This has been the most intriguing Art Assignment so far. By asking us to imagine something, but at the same time imagine something we are passionate about David Brooks really does set our minds on an adventure. Or at least he set my mind on an adventure.
The first thing I had to do was sort through the things in my head that I’d like to see. And, of course, I may end up seeing them in my lifetime. I thought about dodos. Possibly because I like dodos and because David’s talk led my brain that way. But I know what a dodo looks like, even if it’s only in taxidermy. Then my brain zoomed in on one thing I’ve always wanted to see, but which my brain has sensibly decided is out.
For a long time I’ve been fascinated with journeys to the South Pole, specifically Scott and Shackleton’s expeditions. I’ve thought about how I would love to embark upon such an adventure. But I know my mental aversion to quiet, and my body’s aversion to cold, despite the financial cost, makes a future journey very unlikely. But the thing is, I’m not interesting in the Antarctic as it is now. I’m interested in it when Scott and Shackleton were there. I’m fascinated by the mindset of these men who literally went to the ends of the earth, with the idea of staying there for years. The risk, and the sacrifice was huge. What is more, they experienced the place in a way we never could. In a way we’ll never experience anything. With the mindset of someone who lived before we knew so much. Before we understood everything. They were the last of the great explorers. People who literally stood on the edge of the unknown. And they stood on that edge while the world was rapidly changing around them. So, even when (back in the ‘real world’) we felt like we were learning so much, they were down in the Antarctic still experiencing that wonder. The wonder which is largely absent from our modern world. Imagine that? Experiencing something so new, so unknown, so far away from home, from safety? It fascinates me and frightens me in equal measure. A particular journey that really brings out these feelings in me is the 1911 journey to Camp Crozier made by Bill Wilson, Birdie Bowers, and the young Apsley Cherry-Garrard. Truly, it’s Apsley that I think about.
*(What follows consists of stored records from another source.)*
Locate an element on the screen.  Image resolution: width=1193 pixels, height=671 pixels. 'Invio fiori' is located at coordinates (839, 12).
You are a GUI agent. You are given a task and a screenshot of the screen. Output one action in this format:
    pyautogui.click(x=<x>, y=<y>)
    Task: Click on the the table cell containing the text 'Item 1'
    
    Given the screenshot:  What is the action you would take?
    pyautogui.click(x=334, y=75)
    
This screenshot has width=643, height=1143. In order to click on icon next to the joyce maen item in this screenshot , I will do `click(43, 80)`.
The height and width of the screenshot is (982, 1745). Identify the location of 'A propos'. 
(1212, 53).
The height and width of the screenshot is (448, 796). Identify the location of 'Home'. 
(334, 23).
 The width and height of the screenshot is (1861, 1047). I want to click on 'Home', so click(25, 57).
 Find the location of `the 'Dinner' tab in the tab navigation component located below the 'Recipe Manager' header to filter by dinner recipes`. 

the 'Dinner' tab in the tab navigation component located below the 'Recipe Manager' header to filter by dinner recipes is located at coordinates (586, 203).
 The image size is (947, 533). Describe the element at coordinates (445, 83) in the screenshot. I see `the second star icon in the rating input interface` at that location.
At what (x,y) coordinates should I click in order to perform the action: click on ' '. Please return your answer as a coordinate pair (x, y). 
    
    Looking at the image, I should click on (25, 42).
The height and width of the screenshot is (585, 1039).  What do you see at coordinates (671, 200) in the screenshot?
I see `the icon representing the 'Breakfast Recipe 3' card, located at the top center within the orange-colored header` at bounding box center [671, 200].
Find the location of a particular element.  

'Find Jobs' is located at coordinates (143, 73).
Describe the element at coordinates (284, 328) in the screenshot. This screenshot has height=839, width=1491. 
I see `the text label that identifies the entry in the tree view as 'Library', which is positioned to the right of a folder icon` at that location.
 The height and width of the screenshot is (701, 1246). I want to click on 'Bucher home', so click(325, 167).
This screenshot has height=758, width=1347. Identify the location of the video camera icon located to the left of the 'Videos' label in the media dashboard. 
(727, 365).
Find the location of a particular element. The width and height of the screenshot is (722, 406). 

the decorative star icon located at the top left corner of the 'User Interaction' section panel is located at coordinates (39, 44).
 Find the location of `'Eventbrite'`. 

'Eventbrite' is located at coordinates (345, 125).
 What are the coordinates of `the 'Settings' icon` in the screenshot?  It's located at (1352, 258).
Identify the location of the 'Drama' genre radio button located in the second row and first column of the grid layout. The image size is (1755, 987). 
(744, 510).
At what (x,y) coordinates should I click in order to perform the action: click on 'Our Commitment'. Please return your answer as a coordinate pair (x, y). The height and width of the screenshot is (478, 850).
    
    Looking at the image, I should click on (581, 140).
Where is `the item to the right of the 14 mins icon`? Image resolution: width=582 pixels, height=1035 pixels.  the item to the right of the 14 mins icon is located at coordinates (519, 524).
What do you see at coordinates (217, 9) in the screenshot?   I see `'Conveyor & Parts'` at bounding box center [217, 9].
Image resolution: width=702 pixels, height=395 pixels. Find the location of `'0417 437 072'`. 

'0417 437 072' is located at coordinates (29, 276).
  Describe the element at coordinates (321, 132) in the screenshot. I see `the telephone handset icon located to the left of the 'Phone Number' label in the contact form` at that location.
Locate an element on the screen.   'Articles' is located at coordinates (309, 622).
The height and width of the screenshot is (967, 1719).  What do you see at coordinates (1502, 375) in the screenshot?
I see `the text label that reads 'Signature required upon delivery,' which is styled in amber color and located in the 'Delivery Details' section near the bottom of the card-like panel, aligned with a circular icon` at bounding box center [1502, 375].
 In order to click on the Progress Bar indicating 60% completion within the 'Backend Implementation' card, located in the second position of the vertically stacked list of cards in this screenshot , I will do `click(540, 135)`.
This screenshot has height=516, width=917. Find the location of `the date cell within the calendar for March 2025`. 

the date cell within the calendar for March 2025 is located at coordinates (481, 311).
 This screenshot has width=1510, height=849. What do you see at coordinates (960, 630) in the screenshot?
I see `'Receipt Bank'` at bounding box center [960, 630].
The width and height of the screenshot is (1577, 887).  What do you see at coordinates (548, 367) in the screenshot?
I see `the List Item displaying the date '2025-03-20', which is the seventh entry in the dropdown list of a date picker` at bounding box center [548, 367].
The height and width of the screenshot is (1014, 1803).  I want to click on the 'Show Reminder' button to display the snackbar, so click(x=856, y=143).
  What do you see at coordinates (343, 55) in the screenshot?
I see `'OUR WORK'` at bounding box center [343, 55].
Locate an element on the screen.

Apsley Cherry-Garrard was only 25 when he accompanied Bill Wilson and Birdie Bowers to Camp Crozier to collect Emperor penguin eggs. Scott was very keen on his men accomplishing scientific research and experiments while they were in the Antarctic, and Wilson particularly wanted to collect some Emperor penguin eggs from the colony at Camp Crozier. Apsley’s job in the expedition was to be a ‘jack of all trades’, but he became a particular favourite of Wilson’s. The three men marched 100km to collect the eggs, and while out, they were struck by a tremendous blizzard that, on one night, blew the tent clean off them. But they made it back alive. However, Bill and Birdie later died alongside Scott in their tent, on their journey back from the pole, as the young Apsley waited for their return at an outpost.
To me, Apsley’s story perfectly sums up that place that frightens and fascinates me so. The place that looks out at the unknown. A cold, dark place. Where the safety of knowledge and the safety of home is all so far away. Because even though Bill and Birdie were with him that night in the blizzard, after they died it was his memory alone. Which, to me, makes it darker and lonelier and less safe. Later on people would spread stories that Scott, Wilson and Bowers had taken their own lives in their tent. They hadn’t. But young Apsley wasn’t to find out for years after and he would be plagued with guilt. Imagining that if he had travelled out further from the outpost he might have been able to save them. No doubt, he felt some guilt anyway. As you can tell I have a lot of sympathy for Apsley. I have sympathy for the fear and the darkness that he endured, in his environment and in his mind. But I also deeply respect him, for taking such risks, for standing on the prow of the unknown.
It’s hard for me to explain how I feel about this man, this place, this state of mind, this time in history. But when I came to articulate it I had a surprisingly simple image in mind. The image of Apsley and his companions in the dark nothingness, perhaps with their packs? A blanket? Some rocks behind their heads? But for some reason I only really imagine Apsley there.
I have vague ideas of what Camp Crozier might have looked like. The presenter, Ben Fogle, did a documentary and stood in the area. He stood there in stark sunlight and talked about how desolate it seemed. But to me, it didn’t come close. Even if it was geographically the right spot. Even if it was at night, in a blizzard, it could never be as it was for Apsley. Even if someone were to spend the night there in such conditions it would be completely different. They would have safety, security and knowledge on their side. The unknown wouldn’t exist for them. As I write that, I realise that that’s maybe what I want to see and never will, the unknown. That’s what Apsley experienced and lived to remember, the true unknown.
I’m currently listening to Apsley’s autobiography, ‘The Worst Journey in the World’, so I know I will learn more about what happened on that journey to Camp Crozier. I’ve also found a very good Guardian article that elaborates particularly on what happened to the eggs themselves. But I don’t think it will make much of a difference. Even if I learnt that they were surrounded by Emperor penguins and had a good supply of food etc. Because to me, it’s psychological. To me, it’s Apsley in the darkness. It’s being the most lonely, the most scared, and the most brave.